Background & Summary

The rapid identification of small molecules in metabolomics, exposomics, and environmental monitoring studies increasingly involves the use of high resolution mass spectrometry (HRMS) and non-targeted analysis (NTA) techniques1,2,3. NTA experiments generally incorporate complementary software (open and commercial tools) and chemistry databases to enable effective and accurate compound identification4,5,6. Different instrumentation and NTA approaches require different tools for effective annotation. For example, compound identification strategies based on MS1 data (yielding exact mass and molecular formula) typically rely on chemical metadata (e.g. the number of data sources or literature references linked to a chemical)6, whereas those based on MS/MS data (yielding MS1 data and fragment ions) are enhanced by matching of empirical fragmentation spectra with library spectra7,8. Recent studies have shown that melding of these approaches leads to improved identification accuracy over spectral matching alone7,9. Thus, coupling robust metadata with spectral matching capabilities must now be the focus of research efforts to maximize yield from NTA identification techniques.
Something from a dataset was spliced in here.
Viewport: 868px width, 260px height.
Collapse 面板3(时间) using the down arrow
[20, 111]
When considering the number of known compounds in public databases, the availability of library MS/MS spectra is quite limited2,10. Open spectral libraries such as MassBank (, MoNA (, METLIN12, and mzCloud ( are rich with empirical spectra, but do not yet fully cover the broad chemical space that may be monitored in NTA studies. Instrument vendors further provide empirical spectral data for users to purchase (with matching algorithms executed within vendor software), but access and coverage remains limited13. To address these gaps, researchers have developed in silico fragmenters and MS/MS prediction models, including MetFrag7, CSI Finger-ID14, and CFM-ID8, among a number of others available commercially (e.g. ACD/MS Fragmenter15, Mass Frontier16). Use of predicted MS/MS spectra in identification workflows has proven effective5, but requires the incorporation of command line utilities and/or on-the-fly processing of data for single chemicals. Prediction of MS/MS spectra en masse and mapping pre-computed spectra to structures and metadata within chemistry databases can enhance identification schemes and enable integration into various software systems and workflows.
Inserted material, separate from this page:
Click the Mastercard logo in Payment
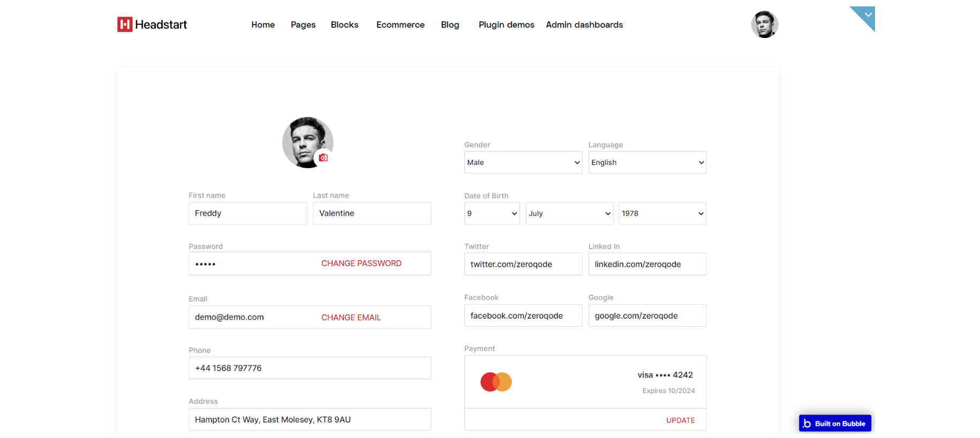The image size is (980, 438). tap(496, 382)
The US EPA’s DSSTox database is a comprehensive chemistry resource, containing more than 760,000 distinct chemical substances, associated chemical structures, and metadata17, and serves as the underpinning for EPA’s CompTox Chemicals Dashboard ( Among its many functionalities, the Dashboard enables searching of masses and formulae generated from HRMS experiments. The data and algorithms associated with Dashboard searching have been shown to outperform the much larger ChemSpider database (ca. 67 million chemicals as of July 2018) using data source ranking for the identification of unknowns6. As an example, consider a search for the formula C15H16O2 which produces a total of 263 results. Rank ordering the results based on data source or literature reference counts brings the most likely chemical (Bisphenol A) to the top of the search results (Fig. 1).

Fig. 1
figure 1

Search results from an MS-Ready Formula search of C15H16O2 Candidate chemical structures are denoted by a DTXSID and preferred name and contain linked metadata such as the Number of Sources, CPDat Count, and PubMed Ref. Count. Rank ordering by metadata brings the most likely chemicals to the top of the search results list.

Additional metadata are now being optimized in a combined ranking scheme to further improve identifications. To improve Dashboard capabilities that support NTA research, we are generating, storing, and mapping predicted MS/MS spectra for all structures in the database.

Herein we describe: (1) the generation and storage of predicted MS/MS spectra for all chemical structures contained with DSSTox; (2) the validation and mapping of spectra to structures and substances; and (3) the publication of the comprehensive dataset for public dissemination (including the complete SQL database and schema). MS/MS spectra were predicted using competitive fragmentation modelling (CFM) and the open command line tools developed by Allen et al.8,19,20 and named CFM-ID (available here: All remaining data are sourced from the US EPA’s DSSTox database and available via the EPA’s CompTox Chemicals Dashboard ( Open and accessible data, integrated and provided in this dataset, enables NTA practitioners an improved means of small molecule identification when using MS/MS data from HRMS experiments.


Generation of predicted MS/MS Data

To maximize use of predicted MS/MS data, both for our processes13,21 and the mass spectral community at large, “MS-Ready” structures were used in the prediction model. An MS-Ready structure represents the form of a structure that would be observed via HRMS; these structures are de-salted, de-solvated, and processed such that chemical mixtures are separated22. These structures are stored in the DSSTox database with unique chemical identifiers (DTXCIDs) and linked to unique substance identifiers (DTXSIDs) to enable use of the structures and associated substance-level metadata in HRMS applications.

MS/MS spectra were predicted using CFM-ID with pre-trained parameters as defined by CFM-ID literature and described by Allen et al.8,19,20. All source code was downloaded from the CFM-ID SourceForge site: The input data were 843,113 MS-Ready chemical structures as SMILES strings. Additional data associated with chemical structures included DTXCIDs, molecular formulas, standard InChIKeys generated using the Indigo Toolkit (, and monoisotopic masses. The obtained chemicals were saved in a local tab separated file.

MS/MS spectra were generated for each structure in the following ionization modes: electrospray ionization in both positive and negative modes (ESI+ and ESI-, respectively) at three collision energies (Energy0–10 eV, Energy1–20 eV, and Energy2–40 eV), and electron impact ionization (EI). Spectra were predicted using standard parameters provided with the software and available via the CFM-ID SourceForge site with no limits placed on the number of MS/MS spectra calculated for a given structure.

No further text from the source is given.